What you have to do
In the ignition system text below, list every figure that the drawing descriptions call a graph.

Document
SUMMARY OF THE INVENTION

[0007] With the above-described problem in mind, it is an object of the present invention to provide an improved ignition system for an internal combustion engine, wherein a voltage control means is provided for adjusting the output voltage of the DC-DC converter according to engine operating conditions so that the charge voltage of the two capacitors in the double voltage rectifying circuit of the DC-DC converter increases as the engine speed or engine load decreases and decreases as the engine speed or engine load increases. Consequently, efficient electrical power consumption and fuel consumption can be achieved.

BRIEF DESCRIPTION OF THE DRAWINGS

[0008] A more complete understanding of the present invention may be obtained from the attached drawing in which like reference numerals designate corresponding elements and in which:

Fig. 1 shows a conventional ignition system applied to a four-cylinder internal combustion engine;

Fig. 2(A) is a circuit wiring diagram of a DC-_DC converter shown in Fig. 1;

Fig. 2(B) is a circuit block diagram of an example of the transistorized ignition switching unit shown in Fig. 1;

Fig. 3 is a graph of the relationship between ignition energy and engine speed or engine load;

Fig. 4 is a graph of the relationship between engine speed, engine load and ignition energy;

Fig. 5(A) is a circuit diagram of a preferred embodiment of the ignition system applicable to a four-cylinder internal combustion engine;

Fig. 5(B) is a circuit diagram of an alternative high DC voltage control circuit;

Fig. 5(C) is a circuit diagram of another alternative high DC voltage control circuit;

Fig. 6 is a graph showing the relationship between ignition energy and engine load as outputted by the -DC-DC converter shown in Fig. 5; and

Figs. 7 and 8 are graphs each showing the discharge characteristics of the spark plug shown in Fig. 5.

DETAILED DESCRIPTION OF THE PREFERRED EMBODIMENT

[0009] Reference will be made to the drawings in order to facilitate understanding of the present invention.

[0010] First, Fig. 1 shows a conventional ignition system applied to a four-cylinder internal combustion engine.

Entries on where items appear
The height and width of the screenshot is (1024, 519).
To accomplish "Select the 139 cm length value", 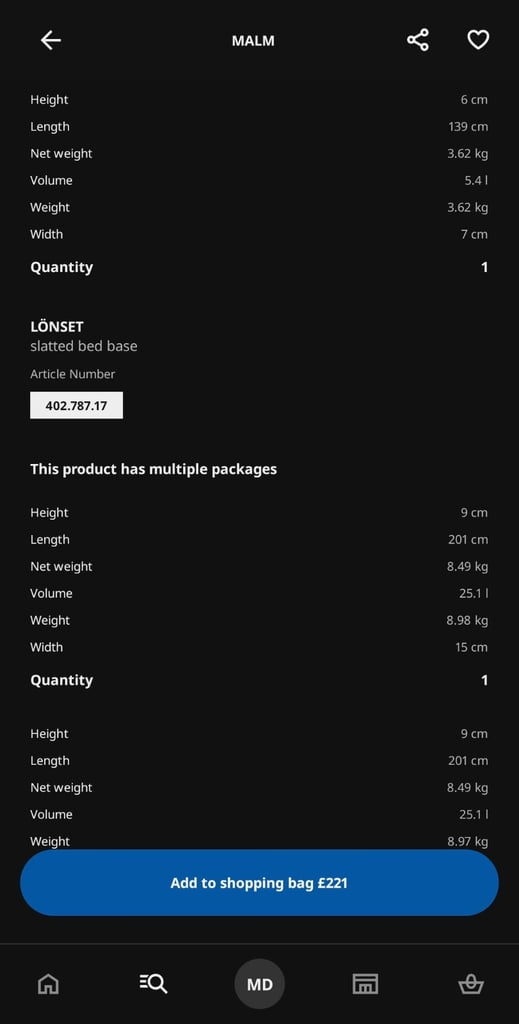I will pyautogui.click(x=468, y=127).
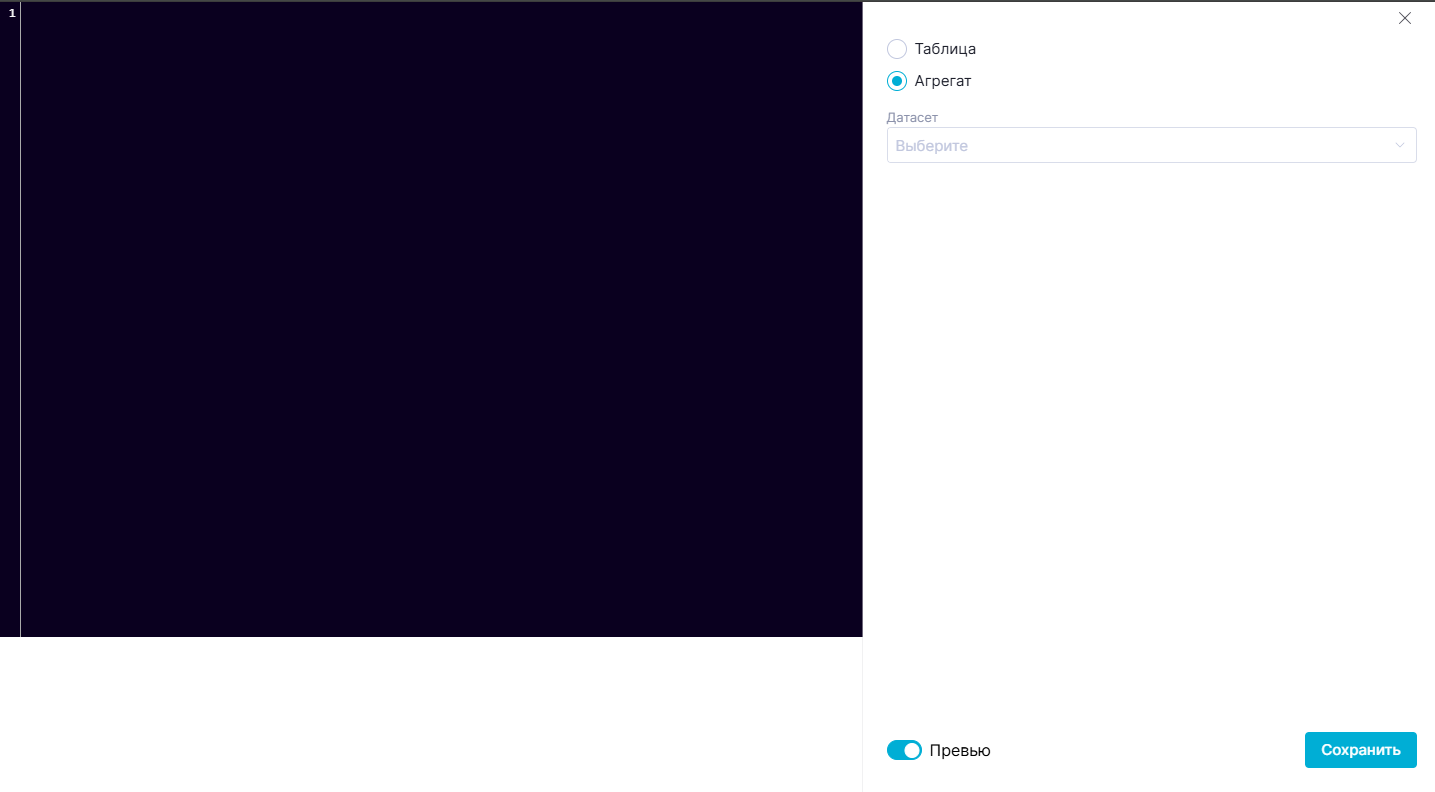Viewport: 1435px width, 792px height.
Task: Toggle the Превью switch off
Action: pyautogui.click(x=904, y=750)
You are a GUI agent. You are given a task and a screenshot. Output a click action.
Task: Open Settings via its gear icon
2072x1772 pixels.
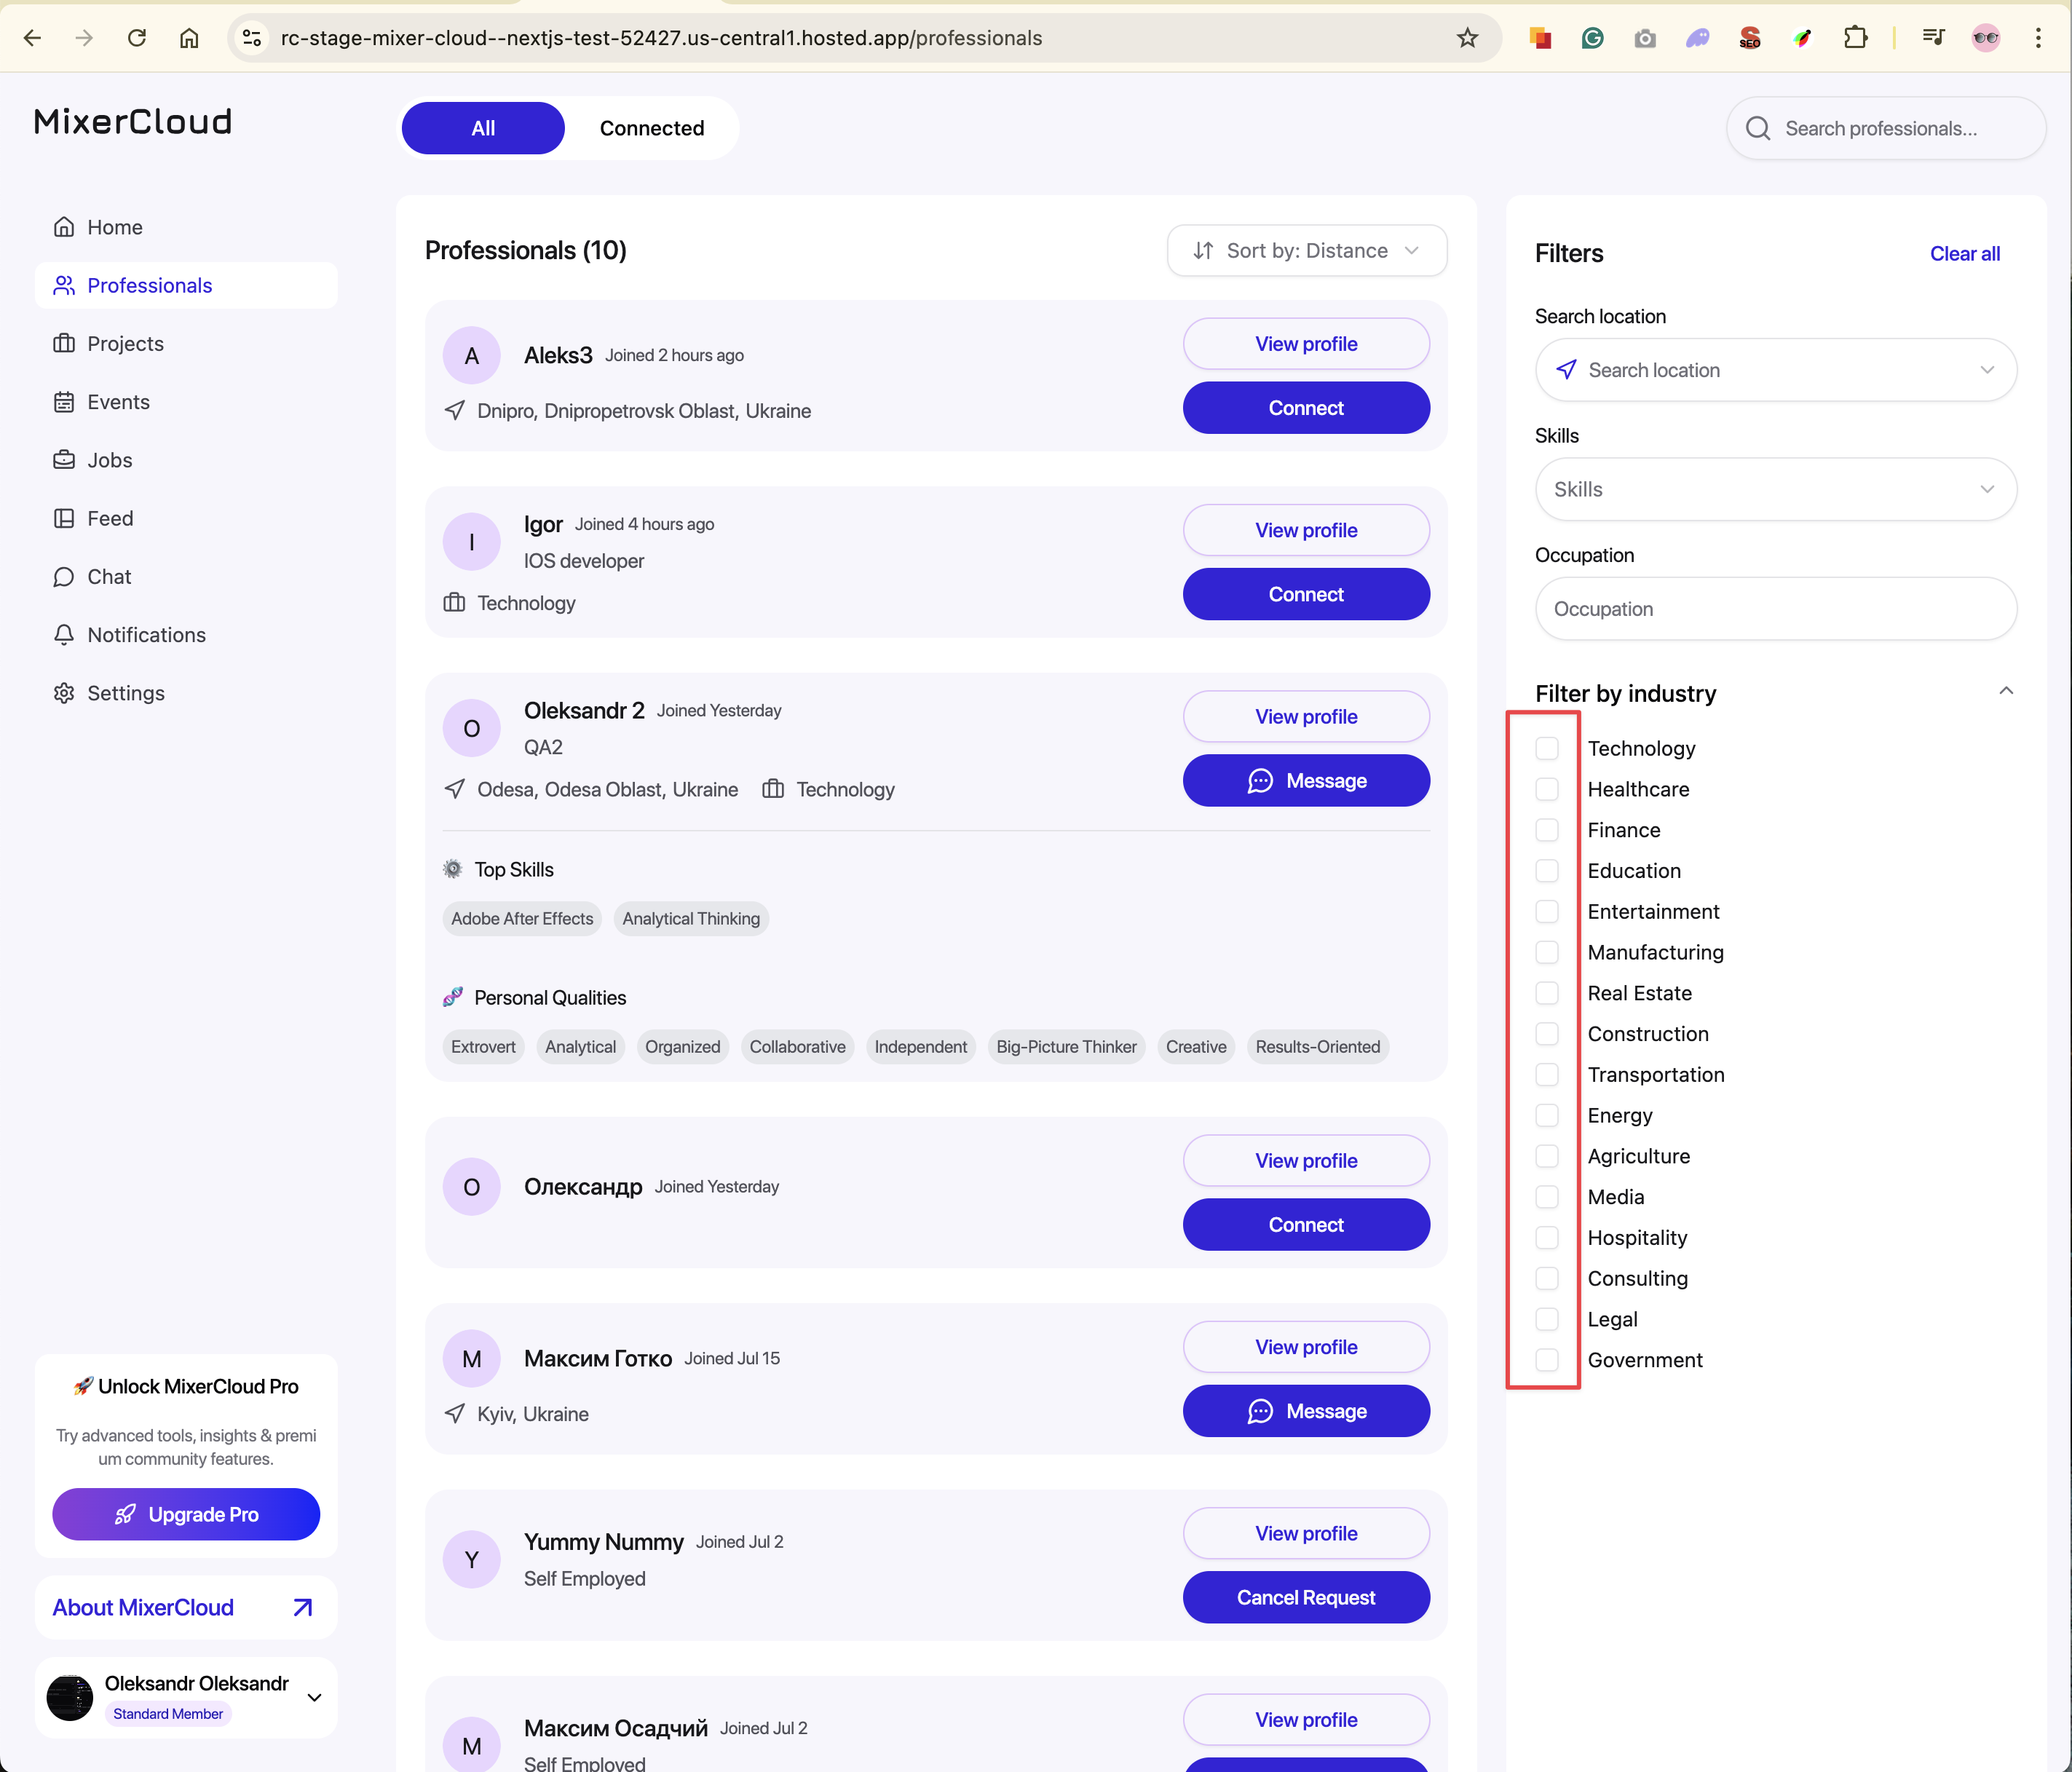[64, 693]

Task answer
Fig. 3, Fig. 4, Fig. 6, Fig. 7, Fig. 8